**Exercise details**
Using the records below, copy out exactly the line that contains "Click the line" and every line that follows it, up to and including the last, and no others.

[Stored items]
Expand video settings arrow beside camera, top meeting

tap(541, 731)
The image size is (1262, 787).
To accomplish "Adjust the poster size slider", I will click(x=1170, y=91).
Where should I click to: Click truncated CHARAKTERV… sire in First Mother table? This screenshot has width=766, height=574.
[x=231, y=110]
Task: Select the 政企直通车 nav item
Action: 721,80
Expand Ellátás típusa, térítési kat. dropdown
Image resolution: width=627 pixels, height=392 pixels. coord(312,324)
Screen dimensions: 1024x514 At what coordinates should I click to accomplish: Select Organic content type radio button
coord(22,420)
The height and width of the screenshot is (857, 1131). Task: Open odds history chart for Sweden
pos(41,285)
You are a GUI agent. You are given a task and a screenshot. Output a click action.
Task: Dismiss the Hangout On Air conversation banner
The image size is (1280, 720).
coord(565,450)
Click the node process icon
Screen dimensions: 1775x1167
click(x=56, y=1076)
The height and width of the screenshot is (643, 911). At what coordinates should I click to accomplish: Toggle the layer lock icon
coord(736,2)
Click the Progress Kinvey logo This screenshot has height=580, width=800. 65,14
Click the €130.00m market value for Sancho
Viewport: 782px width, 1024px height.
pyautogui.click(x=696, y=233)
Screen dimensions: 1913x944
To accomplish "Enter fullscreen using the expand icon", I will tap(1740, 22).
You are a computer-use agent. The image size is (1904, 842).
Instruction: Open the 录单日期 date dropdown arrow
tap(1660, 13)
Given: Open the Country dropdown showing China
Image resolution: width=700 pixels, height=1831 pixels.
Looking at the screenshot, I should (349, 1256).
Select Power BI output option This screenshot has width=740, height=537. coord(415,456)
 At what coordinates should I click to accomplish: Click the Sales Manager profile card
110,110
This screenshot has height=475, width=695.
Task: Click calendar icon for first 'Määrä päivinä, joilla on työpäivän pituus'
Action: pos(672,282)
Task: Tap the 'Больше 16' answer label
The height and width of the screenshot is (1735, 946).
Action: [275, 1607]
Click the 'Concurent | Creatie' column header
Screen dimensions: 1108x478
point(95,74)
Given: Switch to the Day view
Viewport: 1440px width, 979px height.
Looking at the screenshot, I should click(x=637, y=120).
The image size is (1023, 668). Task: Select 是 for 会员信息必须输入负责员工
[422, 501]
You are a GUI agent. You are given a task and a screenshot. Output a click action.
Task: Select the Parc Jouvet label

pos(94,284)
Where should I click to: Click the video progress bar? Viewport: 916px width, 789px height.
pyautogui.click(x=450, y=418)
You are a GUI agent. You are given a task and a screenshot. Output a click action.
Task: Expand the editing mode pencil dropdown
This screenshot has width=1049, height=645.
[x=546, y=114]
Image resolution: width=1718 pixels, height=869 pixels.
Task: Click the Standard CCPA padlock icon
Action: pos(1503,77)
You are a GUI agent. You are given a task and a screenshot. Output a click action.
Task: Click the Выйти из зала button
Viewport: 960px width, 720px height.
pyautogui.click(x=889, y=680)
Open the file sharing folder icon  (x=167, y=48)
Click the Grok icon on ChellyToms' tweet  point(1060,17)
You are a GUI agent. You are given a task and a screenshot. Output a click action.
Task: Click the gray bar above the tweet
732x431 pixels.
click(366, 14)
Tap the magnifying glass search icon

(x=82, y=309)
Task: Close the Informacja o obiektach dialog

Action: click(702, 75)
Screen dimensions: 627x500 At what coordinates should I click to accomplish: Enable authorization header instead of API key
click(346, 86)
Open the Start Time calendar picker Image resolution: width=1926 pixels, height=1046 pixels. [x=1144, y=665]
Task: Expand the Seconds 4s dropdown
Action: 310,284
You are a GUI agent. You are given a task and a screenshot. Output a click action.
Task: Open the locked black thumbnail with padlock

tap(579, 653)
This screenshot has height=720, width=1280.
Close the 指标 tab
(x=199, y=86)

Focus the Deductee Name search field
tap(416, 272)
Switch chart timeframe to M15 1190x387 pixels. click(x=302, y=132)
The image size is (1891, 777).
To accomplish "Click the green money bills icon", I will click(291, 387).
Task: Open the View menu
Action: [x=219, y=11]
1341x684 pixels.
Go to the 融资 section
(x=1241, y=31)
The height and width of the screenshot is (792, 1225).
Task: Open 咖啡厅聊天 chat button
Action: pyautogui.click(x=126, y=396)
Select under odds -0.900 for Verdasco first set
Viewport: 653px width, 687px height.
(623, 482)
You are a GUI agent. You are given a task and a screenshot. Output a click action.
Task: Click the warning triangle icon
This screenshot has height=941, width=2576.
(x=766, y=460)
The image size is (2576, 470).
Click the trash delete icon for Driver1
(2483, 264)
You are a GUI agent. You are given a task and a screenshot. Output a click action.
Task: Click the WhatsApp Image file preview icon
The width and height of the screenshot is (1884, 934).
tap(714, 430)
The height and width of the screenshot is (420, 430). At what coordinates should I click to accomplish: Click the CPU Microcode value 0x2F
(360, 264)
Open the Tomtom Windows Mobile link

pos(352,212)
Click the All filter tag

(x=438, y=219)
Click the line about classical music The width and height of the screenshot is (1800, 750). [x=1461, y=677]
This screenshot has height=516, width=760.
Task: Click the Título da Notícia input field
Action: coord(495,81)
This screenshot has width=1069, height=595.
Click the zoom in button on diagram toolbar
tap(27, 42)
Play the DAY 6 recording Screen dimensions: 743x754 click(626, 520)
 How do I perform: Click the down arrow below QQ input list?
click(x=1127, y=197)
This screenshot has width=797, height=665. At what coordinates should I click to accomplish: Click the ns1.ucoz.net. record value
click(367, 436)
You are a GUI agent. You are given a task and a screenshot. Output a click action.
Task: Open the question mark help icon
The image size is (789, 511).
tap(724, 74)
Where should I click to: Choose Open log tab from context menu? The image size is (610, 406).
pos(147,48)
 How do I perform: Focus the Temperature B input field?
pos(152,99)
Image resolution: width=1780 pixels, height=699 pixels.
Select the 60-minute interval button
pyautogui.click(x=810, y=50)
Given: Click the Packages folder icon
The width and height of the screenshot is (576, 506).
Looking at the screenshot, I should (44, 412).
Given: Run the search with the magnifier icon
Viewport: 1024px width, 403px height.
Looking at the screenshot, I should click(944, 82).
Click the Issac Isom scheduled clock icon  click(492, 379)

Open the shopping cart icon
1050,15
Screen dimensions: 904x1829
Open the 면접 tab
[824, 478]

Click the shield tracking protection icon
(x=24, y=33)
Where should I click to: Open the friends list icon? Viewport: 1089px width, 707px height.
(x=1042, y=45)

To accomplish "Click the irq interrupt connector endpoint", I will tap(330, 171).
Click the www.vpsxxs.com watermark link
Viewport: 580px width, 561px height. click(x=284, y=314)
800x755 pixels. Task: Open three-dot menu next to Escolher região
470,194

**Task output**
Click the line about classical music The width and height of the screenshot is (1800, 750). [x=1461, y=677]
This screenshot has height=516, width=760.
Task: Click the Título da Notícia input field
Action: coord(495,81)
This screenshot has width=1069, height=595.
Click the zoom in button on diagram toolbar
tap(27, 42)
Play the DAY 6 recording Screen dimensions: 743x754 click(626, 520)
 How do I perform: Click the down arrow below QQ input list?
click(x=1127, y=197)
This screenshot has width=797, height=665. At what coordinates should I click to accomplish: Click the ns1.ucoz.net. record value
click(367, 436)
You are a GUI agent. You are given a task and a screenshot. Output a click action.
Task: Open the question mark help icon
The image size is (789, 511).
tap(724, 74)
Where should I click to: Choose Open log tab from context menu? The image size is (610, 406).
pos(147,48)
 How do I perform: Focus the Temperature B input field?
pos(152,99)
Image resolution: width=1780 pixels, height=699 pixels.
Select the 60-minute interval button
pyautogui.click(x=810, y=50)
Given: Click the Packages folder icon
The width and height of the screenshot is (576, 506).
Looking at the screenshot, I should (44, 412).
Given: Run the search with the magnifier icon
Viewport: 1024px width, 403px height.
Looking at the screenshot, I should click(944, 82).
Click the Issac Isom scheduled clock icon  click(492, 379)

Open the shopping cart icon
1050,15
Screen dimensions: 904x1829
Open the 면접 tab
[824, 478]

Click the shield tracking protection icon
(x=24, y=33)
Where should I click to: Open the friends list icon? Viewport: 1089px width, 707px height.
(x=1042, y=45)

To accomplish "Click the irq interrupt connector endpoint", I will tap(330, 171).
Click the www.vpsxxs.com watermark link
Viewport: 580px width, 561px height. click(x=284, y=314)
800x755 pixels. Task: Open three-dot menu next to Escolher região
470,194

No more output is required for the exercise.